Inside an Insurance Company’s Social Media Game

Bella Wei
Stratifyd
Published in
4 min readJul 28, 2016

Liberty Mutual, one of the nation’s largest insurance companies, maintains a similarly strong social media network, with over 2.5 million likes on the company Facebook page. However, just a simple scroll down the comments on the page’s posts shows that not everything is totally all right with the insurance provider. Comments, especially on an Insurance page, are usually generated by strong reactions and emotions. We used Signals, our cloud-based data analytics platform, to sift through 6000 comments from last June to today and determine — what are these emotions that are driving people to comment on Liberty Mutual’s Facebook page? Not only are they good or bad, but what topics are they pleased about? What topics are they frustrated about?

A Successful Social Media Campaign

In January 2016, Liberty Mutual launched a campaign that offered $10,000 to two members of the community who had the highest number of likes on their respective posts on the Liberty Mutual Facebook page. This was a boom-or-bust campaign with the potential to generate a ton of traffic or nothing at all, and Liberty Mutual should be pleased to hear that it was definitely on the boom side of things.

Lib - Buzzword

This is Signals’ Buzzword feature, which generates a word cloud of the most important terms in the conglomerate of the comments. By a large margin, “John Thomas” and “Chief John” were the two most frequently-occurring terms in a crawl of this Facebook page over the past year. Who is “Chief John?” He is a firefighter who happened to also be the most liked post on Liberty Mutual’s Facebook page. The heavy blue hue of the words shows that the comments surrounding John Thomas were largely positive and should boost the reputation of the Insurance Company sponsoring him. All in all, Liberty Mutual’s social media campaign created both a quantity (dominating the Buzzword word cloud) and quality of comments, which makes it a large success.

Text and item location entries:
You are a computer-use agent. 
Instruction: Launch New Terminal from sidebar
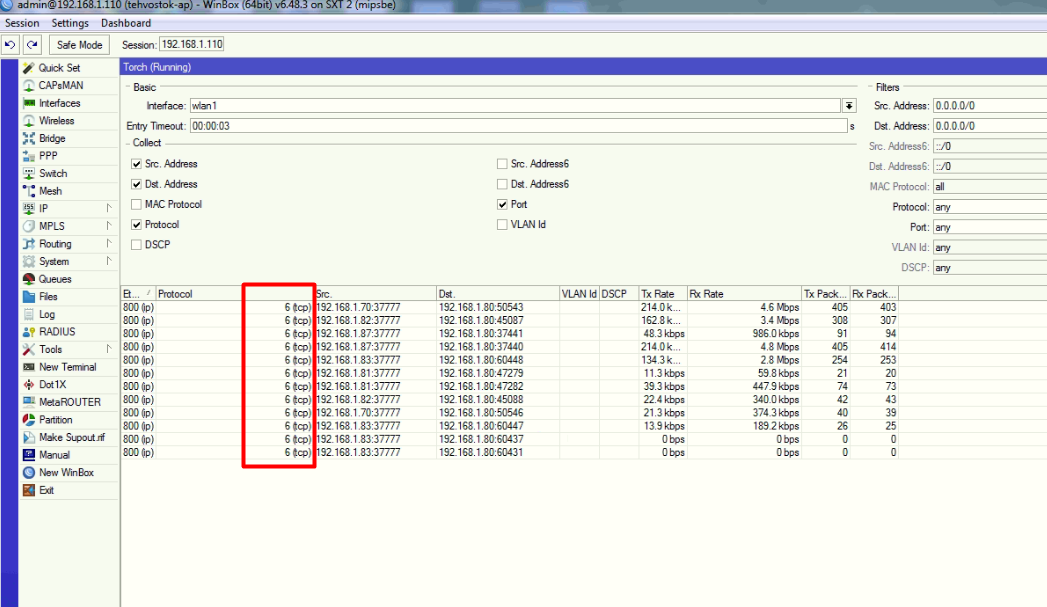point(29,367)
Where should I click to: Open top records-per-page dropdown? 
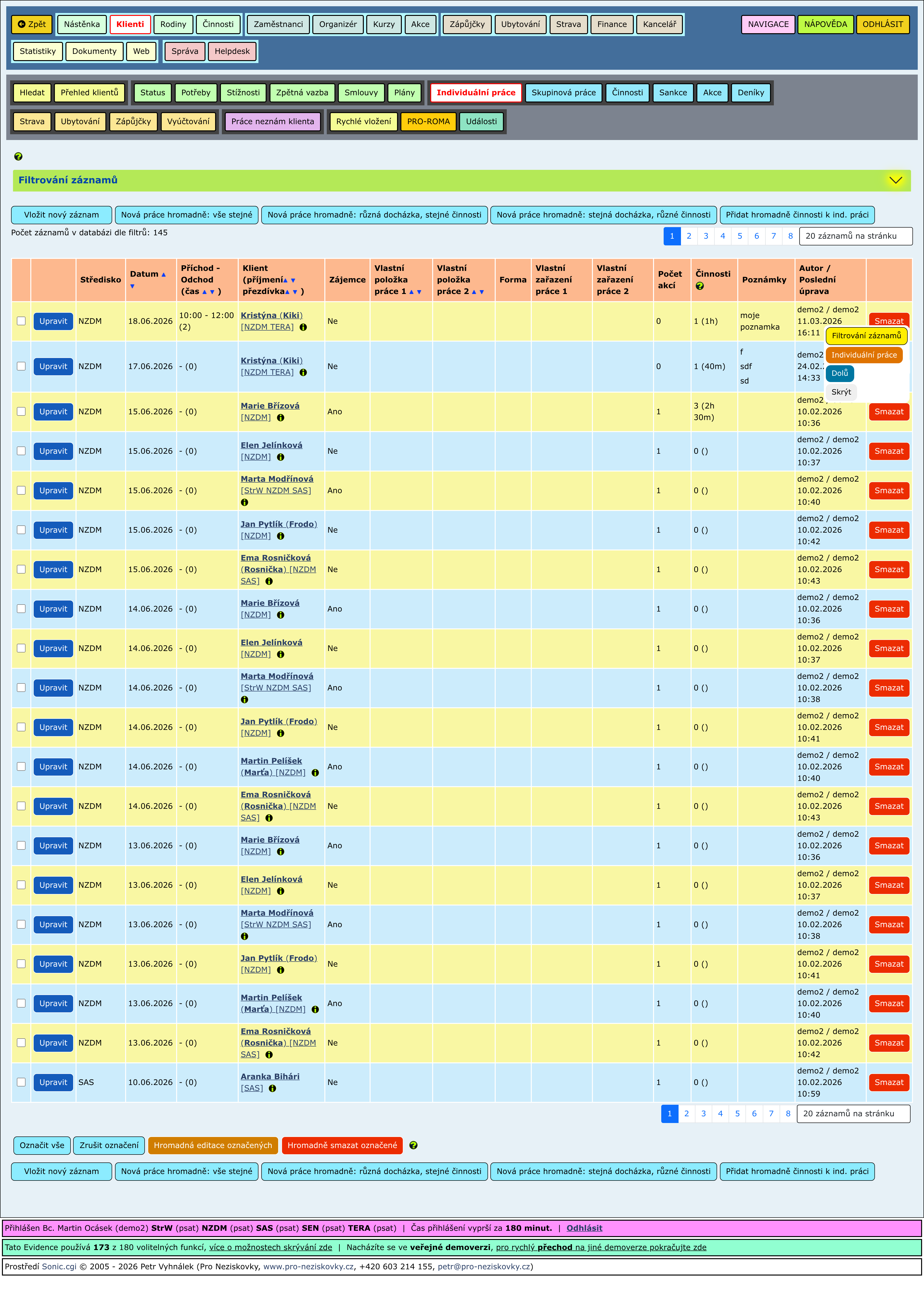tap(855, 236)
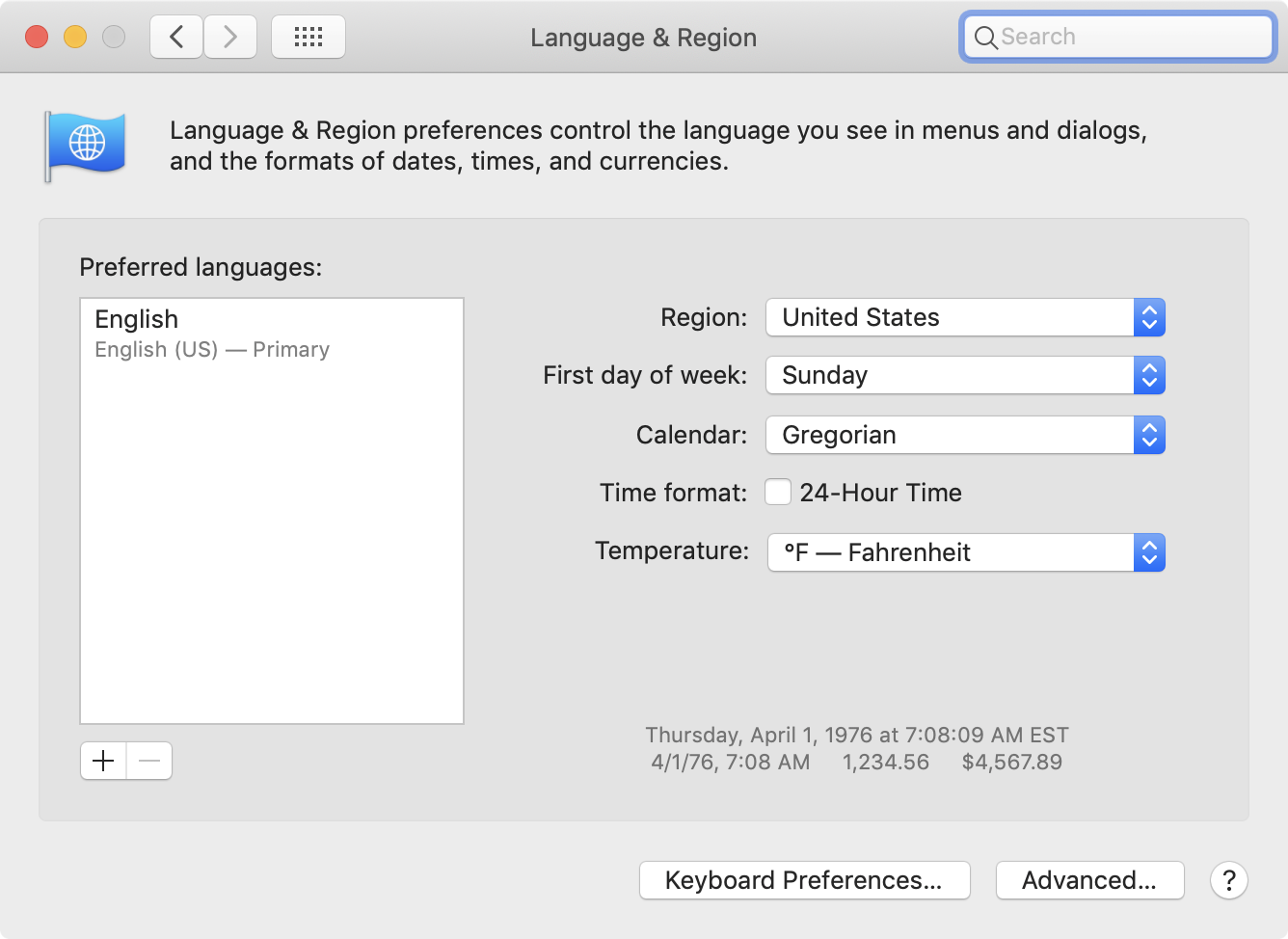Open Show All preferences grid view
The width and height of the screenshot is (1288, 939).
tap(308, 36)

Task set:
**A.** From the article on Liberty Mutual's Facebook page, copy the passage that begins with the words "A Successful Social" and ends after the words "side of things.".
**B.** In the article on Liberty Mutual's Facebook page, what is the occupation of the person called "Chief John"?

Problem solutions:
**A.**
A Successful Social Media Campaign

In January 2016, Liberty Mutual launched a campaign that offered $10,000 to two members of the community who had the highest number of likes on their respective posts on the Liberty Mutual Facebook page. This was a boom-or-bust campaign with the potential to generate a ton of traffic or nothing at all, and Liberty Mutual should be pleased to hear that it was definitely on the boom side of things.

**B.** He is a firefighter.